На самом деле это не так.
На самом деле она его убивает.
Зверь внутри Кибы тянет к ней свои лапы — у Хинаты ласковая улыбка и добрые глаза. Она родилась и выросла в ужасном мире, но это не помешало ей сохранить милосердие — не помешало ей остаться чище горного ручья. На фоне Хинаты Киба чувствует себя грязным — диким животным, проклятым душегубом, кровожадным зверем. Волк внутри него бьётся в бессилии, и его острые клыки раздирают Кибе сердце. Волк рычит: «Возьми то, что твоё!», но Киба не может.
Никто не говорит, что человек, в которого ты запечатлелся, может сказать тебе: «Нет». Киба не спрашивал — он знает. Волк внутри него мог бы разорвать Наруто на части, разгрызть ему брюхо, зарыться пастью в дурно пахнущие кишки, но это не его битва, — не Кибе решать и вмешиваться, и уж тем более не его волку.
Всё должно идти своим чередом. Даже если так больно — так больно, что хочется умереть. Никто не говорит, что когда твой человек плачет, — ты тоже плачешь. Никто не говорит, что может быть плохо, — больно, гадко, ужасно.
Никто не говорит, что тебе придётся держать себя в руках.
Киба держит — до тех пор, пока Хината не склоняется над ним.
— Всё в порядке? — спрашивает она встревожено. — Ты еле дышишь.
Киба смотрит на неё. У Хинаты ласковая улыбка и мягкие руки — он знает, на что она способна, и её руки всё ещё слаще яблок в карамели. От неё пахнет сиренью и свежей травой, в её глазах — только искренняя тревога, и если бы она только могла сказать ему: «Да».
Она не может.
Никто не выбирает, в кого ему запечатлеться.

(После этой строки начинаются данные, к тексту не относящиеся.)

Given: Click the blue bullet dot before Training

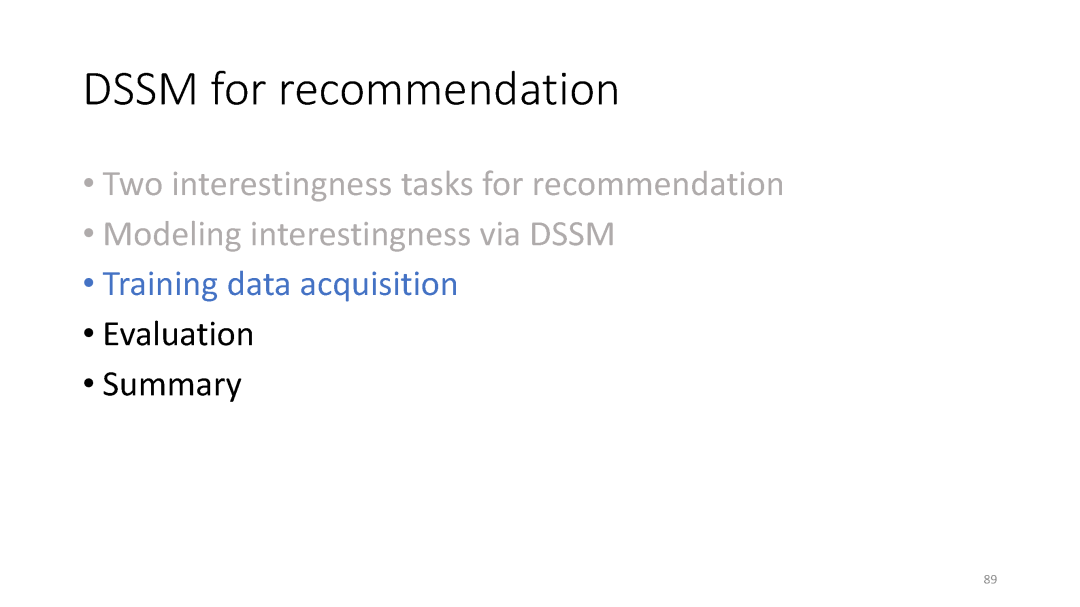Looking at the screenshot, I should pyautogui.click(x=88, y=285).
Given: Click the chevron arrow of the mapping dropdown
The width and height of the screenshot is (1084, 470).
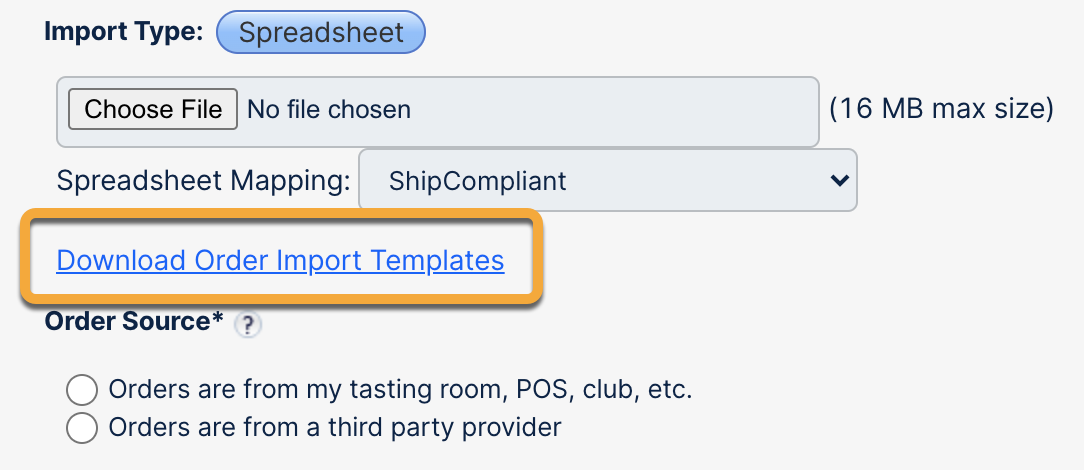Looking at the screenshot, I should [838, 181].
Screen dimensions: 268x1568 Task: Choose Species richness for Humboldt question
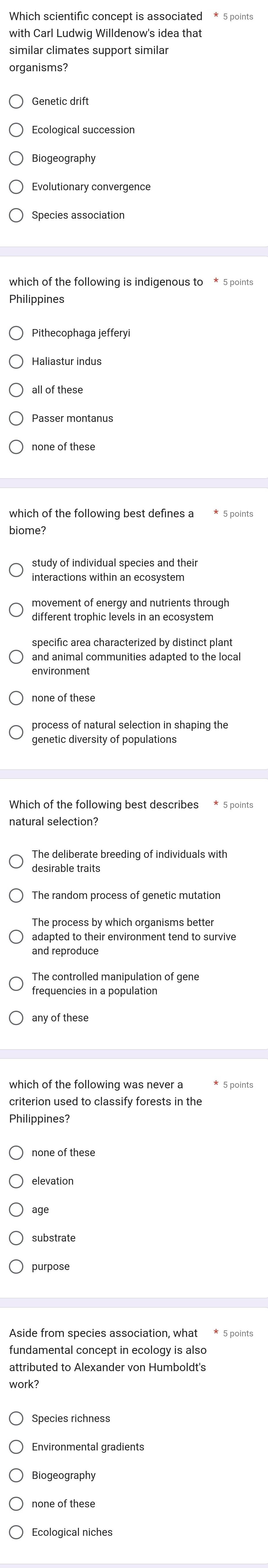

Киба набрасывается на неё — болезненное превращение сводит судорогой внутренности. Кожа опадает с него склизкой листвой, кости хрустят, ломаясь, глубоко в горле — вкус собственной гнилой крови. Киба раздирает на себе горячую плоть, стаскивает собственными когтями, вспарывая мышечные пласты, и боль в его глазных яблоках такая острая, будто они действительно лопнули звонкими пузырями.

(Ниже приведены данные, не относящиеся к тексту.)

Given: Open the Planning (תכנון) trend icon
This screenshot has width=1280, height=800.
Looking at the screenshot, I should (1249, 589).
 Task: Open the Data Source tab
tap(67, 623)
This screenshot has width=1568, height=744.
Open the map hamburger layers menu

Когда он открывает глаза, волк внутри него дышит Хинате в лицо. Она напугана — в её ладонях потрескивает горящая чакра, но она не нападает в ответ. Не потому, что медлит, не потому, что не знает, как атаковать, не потому, что ждёт лучшего момента, — Хината в принципе не хочет на него нападать. Чакра в её руках — от испуга, а не потому, что она решила так сама. Она верит Кибе — Кибе и волку внутри него.

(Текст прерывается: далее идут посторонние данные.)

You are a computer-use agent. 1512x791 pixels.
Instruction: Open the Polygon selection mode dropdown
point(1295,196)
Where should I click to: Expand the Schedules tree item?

— Киба? — зовёт она осторожно, и её голос — звонкий, как весенняя капель.
Кибу ведёт. Он дрожит, его рёбра ходят ходуном, и всё, чего хочет он, — это обладать. Он сильнее — если постарается, Хината и закричать не сможет. Шино далеко — выгуливает своих жуков — и не успеет, даже если его крылатые твари окажутся проворнее обычного. Киба может взять то, что его, прямо сейчас — Хината под ним, и то, что она ему доверяет, делает её беззащитной.
Хината предназначена ему.
— Киба? — зовёт она снова.
Киба смотрит ей в лицо — тихий испуг в глазах и ласковая улыбка на губах. Она всегда добра к нему — даже если он облажался, даже если он малодушно плачет, даже если он пугает её.
Киба щёлкает челюстями — волк внутри него силён, но Киба сильнее. Запечатление — худшее, что с ним произошло, и он не собирается дать ему разрушить свою жизнь. Он не собирается дать волку то, чего тот хочет. Хината его — не волка, не дурацкого запечатления.
Только его, глупого Кибы.
Он плачет каждое превращение — потом долго сидит у костра, будто замёрз, хотя температура его тела заставляет людей обжигаться. В этот раз он тоже плачет — Хината обнимает его, прижимая его лохматую голову к своей груди, и на её лице нет ни капли неприязни. Она всё понимает — она всегда была слишком хороша для этого мира.
Хината тоже любит Кибу — но не так, как любит её сам Киба.
Говорят, запечатление — лучшее, что может произойти с волком. Киба не согласен — ни со старейшинами, ни с волком. Лучшее, что произошло с ним, — это не запечатление.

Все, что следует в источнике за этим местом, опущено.